Sadece Türkiye'de değil dünyanın her yerinde yargı kararları tartışılır. Zira bazen siyasetten etkilenmiş kararlar adalete gölge düşürebilir. Ak Parti'nin kapatılma davası da abartılı saçmalıklarla dolu bir dava idi ve sert eleştirileri hak etmişti. Bu dava üzerine de tarafınıza göre konuşmak doğru olmaz. Dindar, demokrat kesimlerin en azılı muhalifleri de olsa davanın sonuçları üzerine adalet kriterini esas alarak konuşmaları lazım. Bazen cezalar nedamet de getirir bunu unutmamak lazım.
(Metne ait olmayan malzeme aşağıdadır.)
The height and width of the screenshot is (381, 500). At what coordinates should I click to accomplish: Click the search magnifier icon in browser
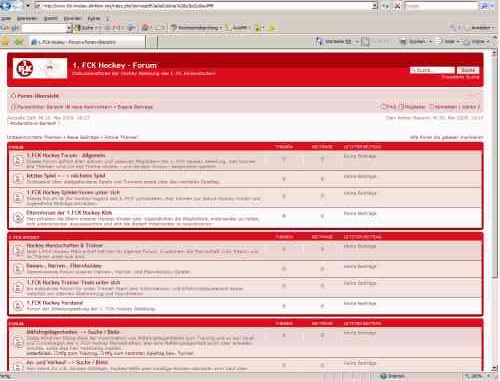pos(484,6)
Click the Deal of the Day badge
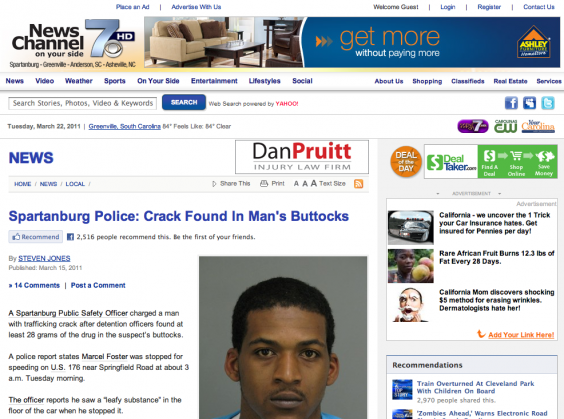This screenshot has height=419, width=564. pos(406,161)
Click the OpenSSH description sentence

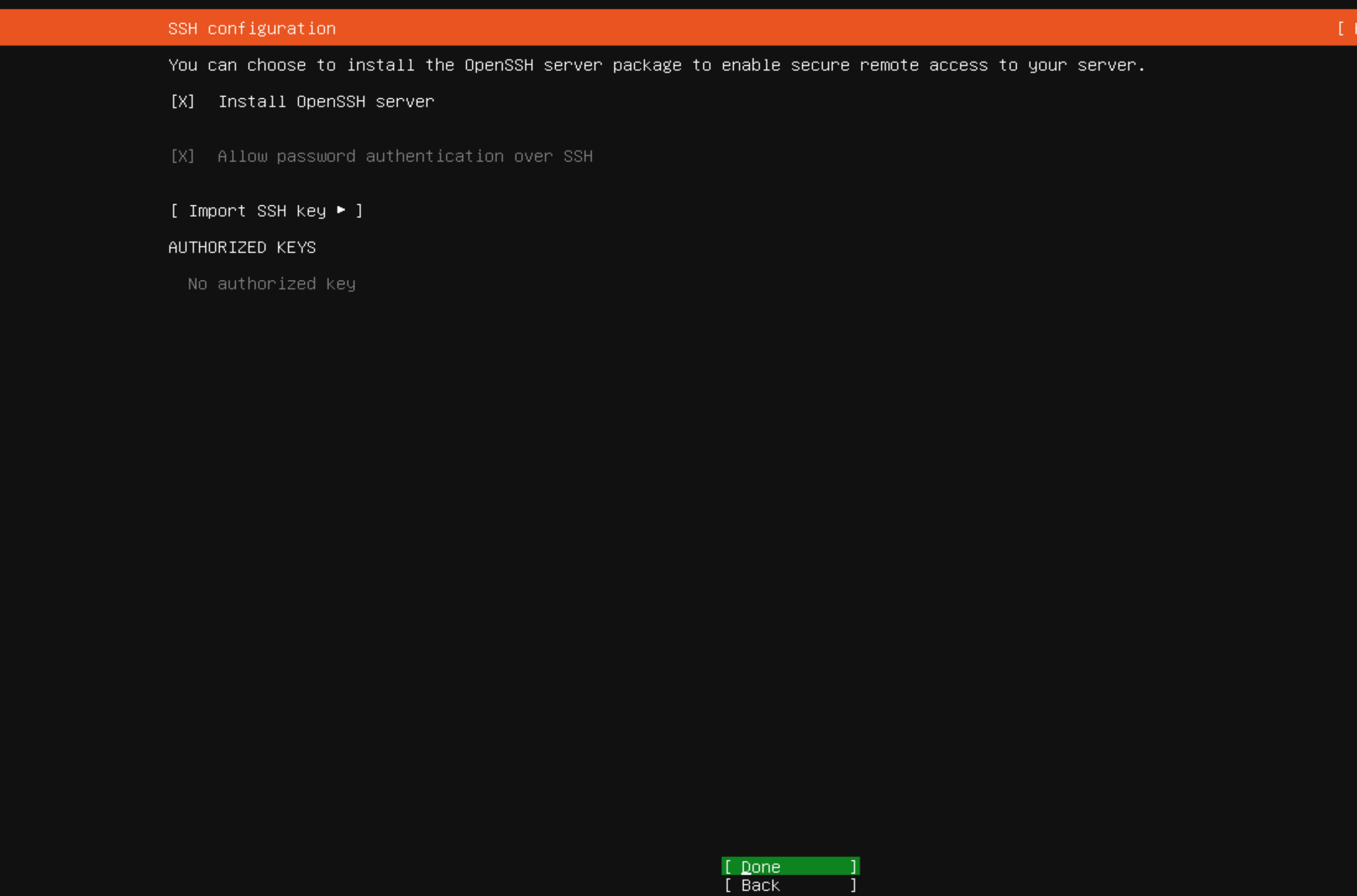656,65
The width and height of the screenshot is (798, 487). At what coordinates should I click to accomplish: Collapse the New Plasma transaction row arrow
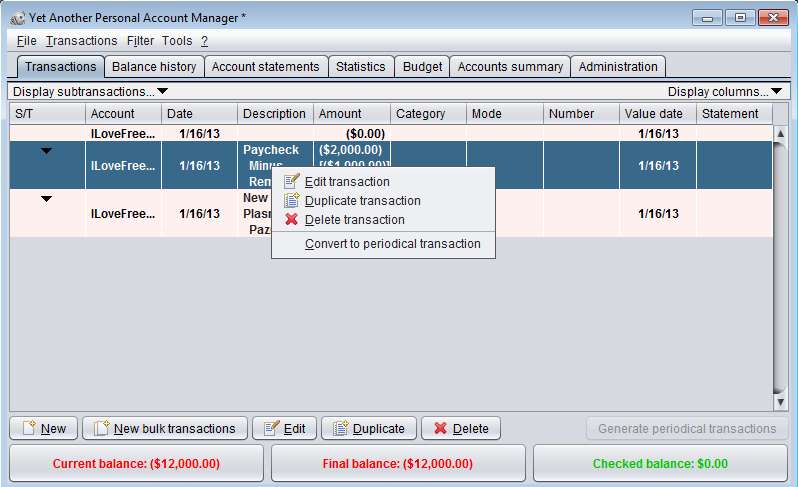tap(46, 199)
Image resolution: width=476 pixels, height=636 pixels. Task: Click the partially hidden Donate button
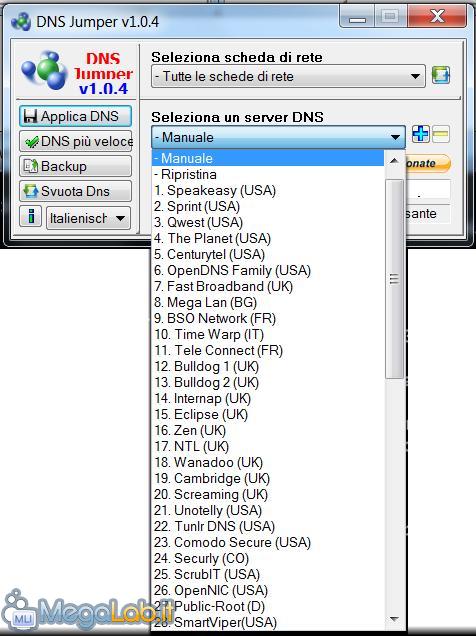point(428,163)
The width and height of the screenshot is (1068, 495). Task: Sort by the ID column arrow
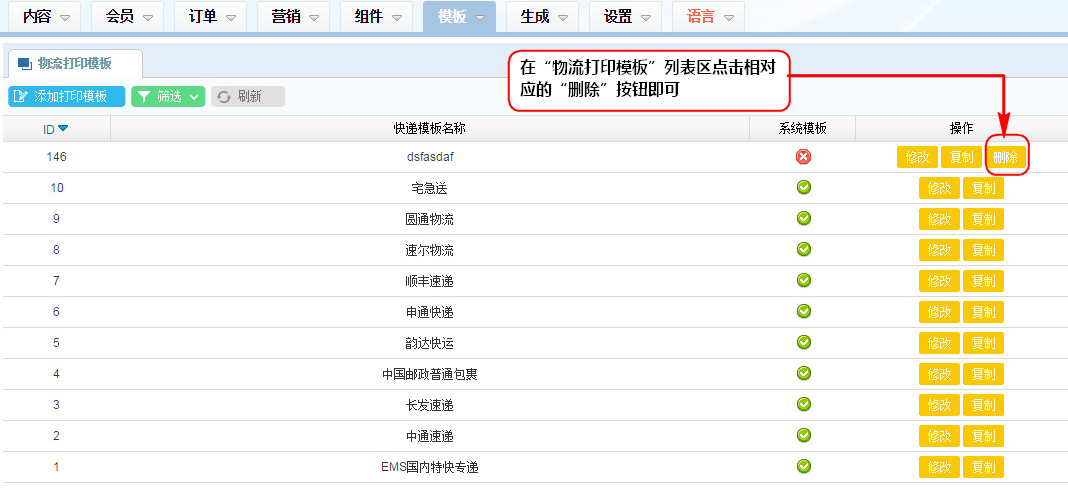63,128
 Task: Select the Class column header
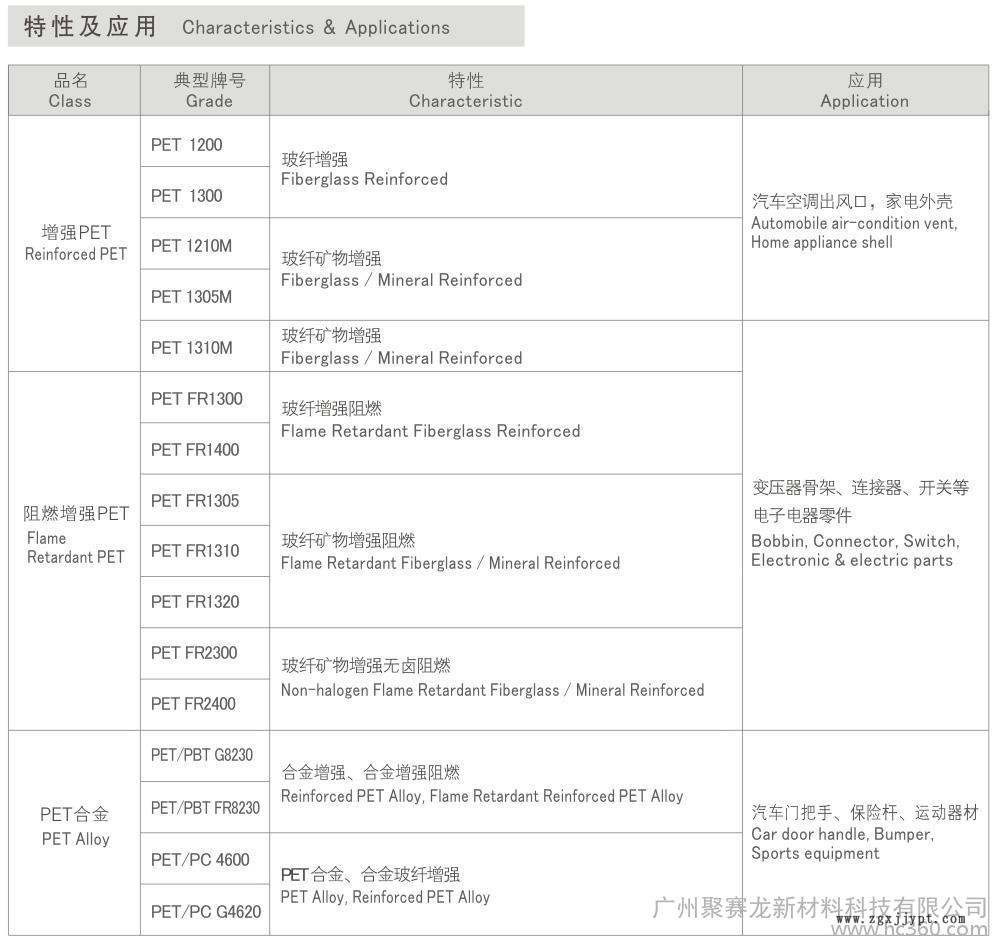point(70,91)
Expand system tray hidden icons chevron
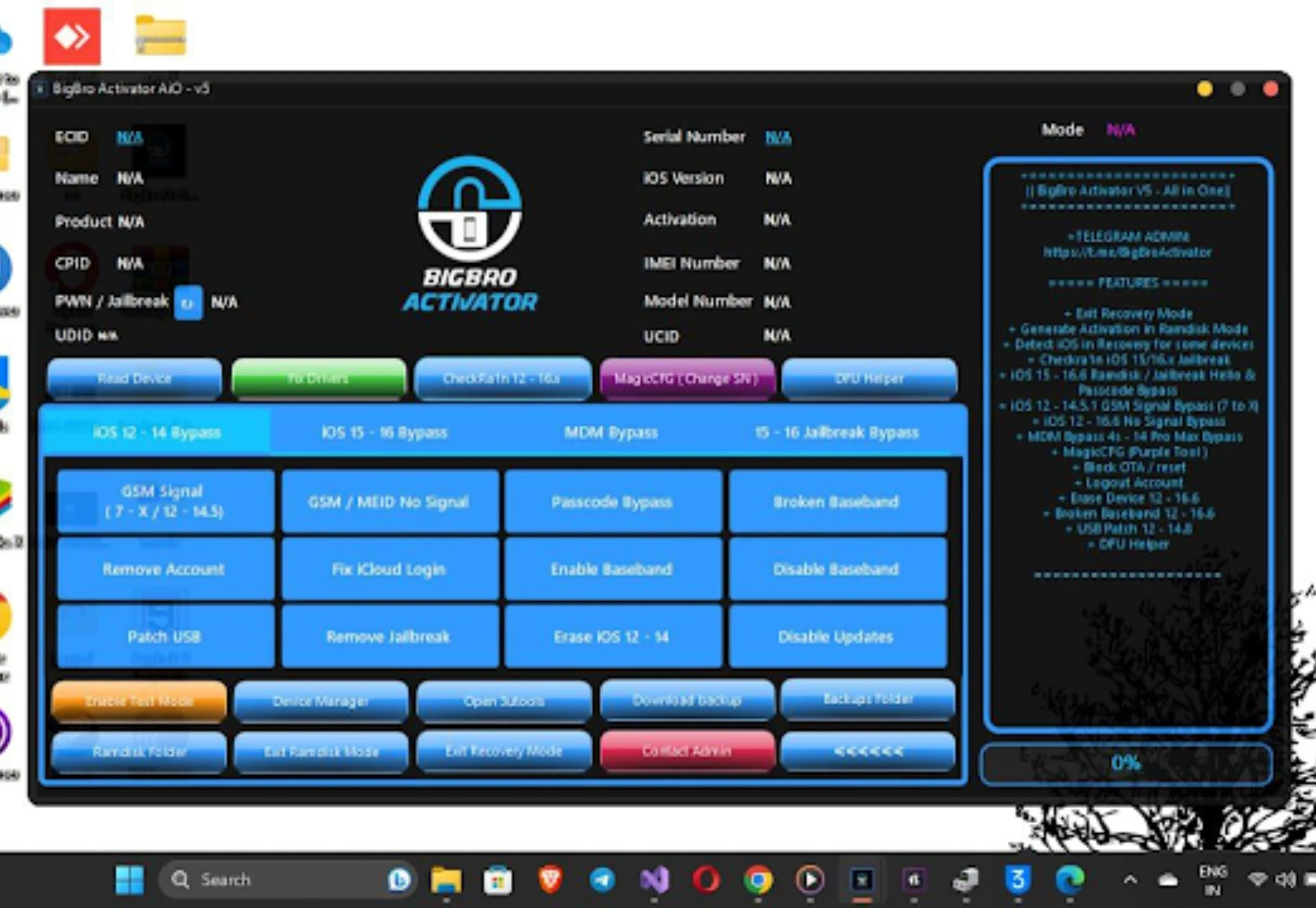 click(1130, 879)
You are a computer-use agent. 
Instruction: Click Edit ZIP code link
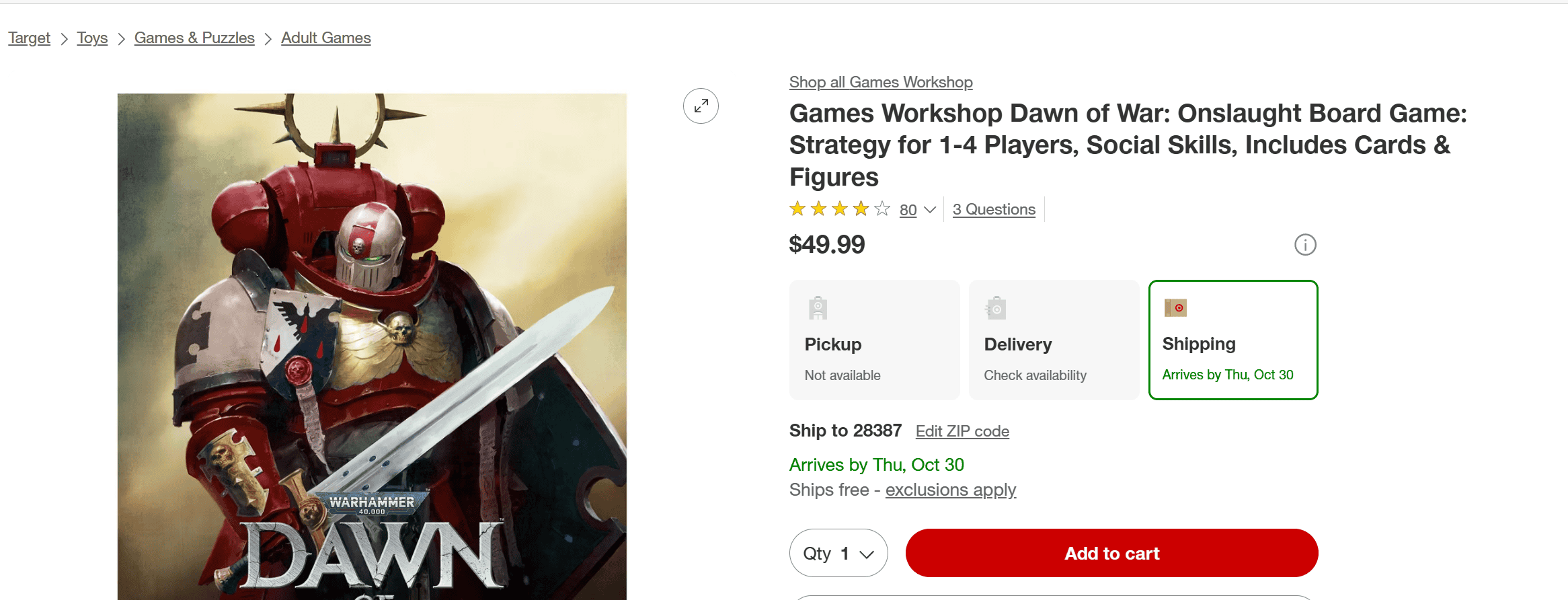point(962,431)

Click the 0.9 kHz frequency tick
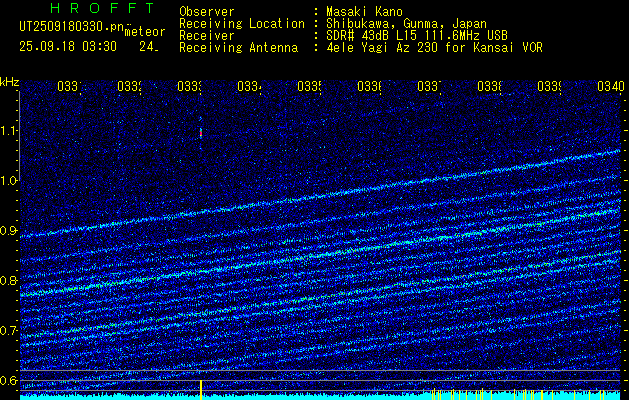point(9,231)
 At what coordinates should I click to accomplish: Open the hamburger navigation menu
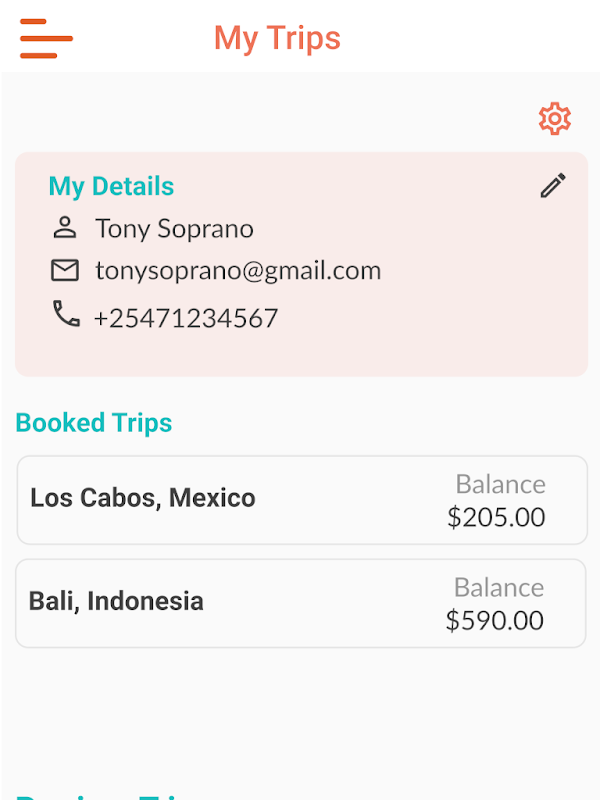tap(46, 38)
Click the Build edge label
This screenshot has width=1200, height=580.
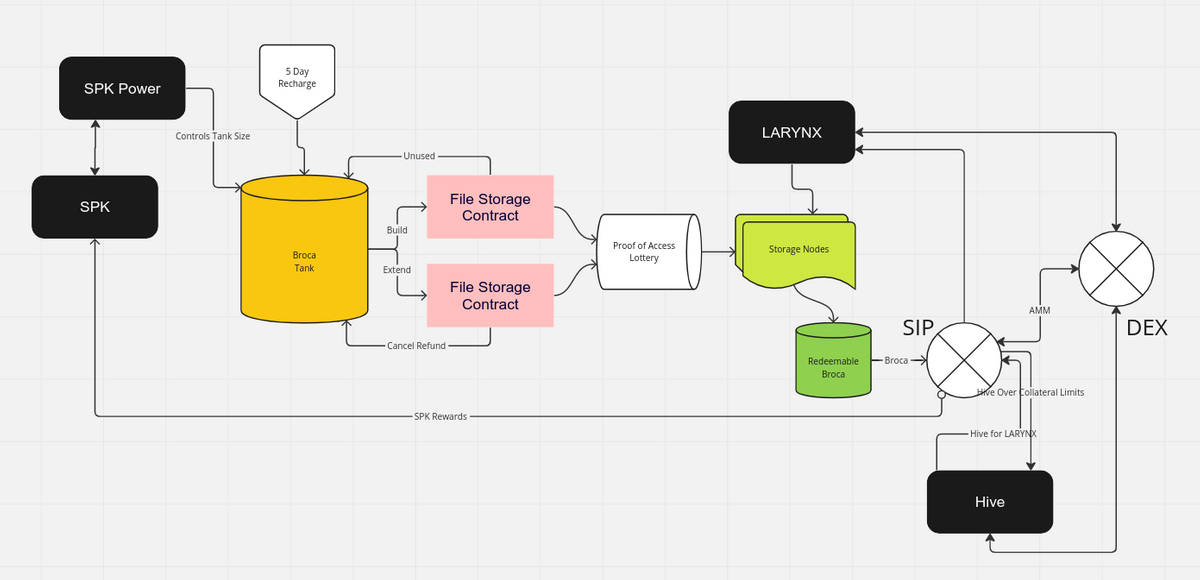396,229
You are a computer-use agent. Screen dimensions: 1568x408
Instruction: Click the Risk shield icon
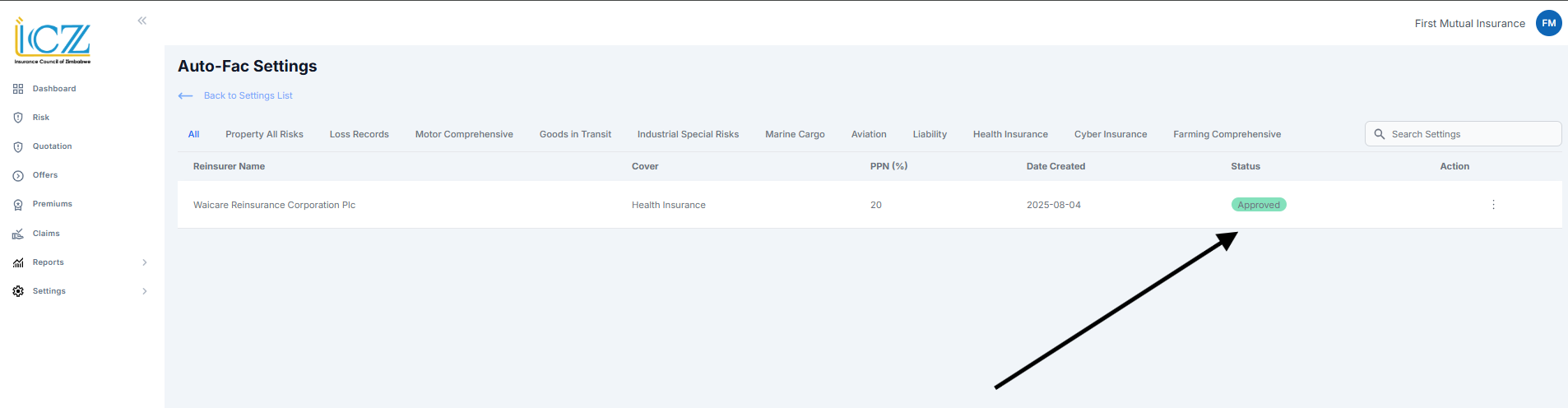(18, 118)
Aralarında şahsi davalarım olan kişiler de olsa mahkum edilenlerin cezalarından ders almalarını  ummamız gerektiğini ısrarla ifade ediyorum.
 
Genel başkanlığım döneminde darbeleri araştırmak üzere yapmış olduğumuz suç duyuruları dalga geçer gibi askeri mahkemelere iletiliyor daha sonra defalarca sormamıza rağmen raflarda bekletiliyor, sümenaltı ediliyor ve takipsizlik kararları veriliyordu. Sümenaltı eden mekanızmanın mahkum olması hukuk devleti adına ne büyük bir kazanımı bugün elde ettiğimizi göstermesi açısından manidardır.
 
Yıllarca darbe tasarlayan fakat bunu başaramayan beceriksiz darbeciler, her türlü dezenformasyonu hiç yüzü kızarmadan yapabilen bazı çevrelerin aldığı ceza üzerine çok konuşmaya gerek yok. Menfur Danıştay baskını Ergenekon ile ilişkilendirilip davayla birleştirilince Ergenekoncuların artık kaçacak bir yerinin olmadığını düşünmüştüm. Tahmin ettiğim gibi en önemli somut olaylardan biri olan Danıştay baskını sanıklar açısından izah edilemeyecek bir durumu oluşturmuştu. Tartışılan isim İlker Başbuğ'dur. Kamu vicdanına ağır gelen bir müebbet cezası ve Danıştay baskınına karışmış Osman Yıldırım'ın tahliye olmasıyla ilgili olarak Yargıtay'ın kararını beklemek gerekiyor.
 
 
Dava sonuçlarını intikam hisleriyle abartılı cümlelerle karşılamamak gerek. Yargı kararını vermiştir önemli olan yeni Türkiye'de bu tür antidemokratik yönelişlere tevessül etmeyi düşünenlere yapılmış olan ikazdır. Son 10 yılda önemli bir demokrasi mücadelesi verildi. Artık herkesin öğrenmesi gereken halka rağmen, sivil iradeye rağmen çocukça atraksiyonlara girişilmemesi gerektiğidir. Türkiye'de herkes rahatlıkla muhalefetini yapabilmeli. Sivil toplum hareketliliği kendisini dışlanmış hissedenler için özellikle pozitif ayrımcılık tanınarak geliştirilmeli.
 
Ergenekon üyeleri boşa kürek çekiyordu. Ümraniye'deki bombalar bulunmasaydı bile yeni Türkiye'de onların bu yönelişlerine yer yoktu. Umarım öncelikle bunu anlamışlardır. Cezalar bir yerde muhasebeyi sağlamalı. Nerede hata yaptık demelerini  sağlamalı. Rövanşist. duygulara kapılmak her kesimden hiç kimseye fayda sağlamaz. Sadece insanların içini kemirir, kalbini karartır. Bu bir demokrasi mücadelesiydi ve yenileceği belli olanlar akıl almaz işlere başvurunca yakayı çabuk ele verdiler. Anlaşıldığı kadarıyla aslında kafa yapısı itibariyle tel tel dökülen Ergenekoncuların izini sürüp yargıya sunmak çok zor bir iş değildi. Önemli olan bundan sonrasında Türkiye'nin  değerlendirmelerinde askeri, medyayı, karizmatik liderlerini  aşabilen eleştiren, sorgulayan adaletli ve insaflı bir toplum olmasıdır.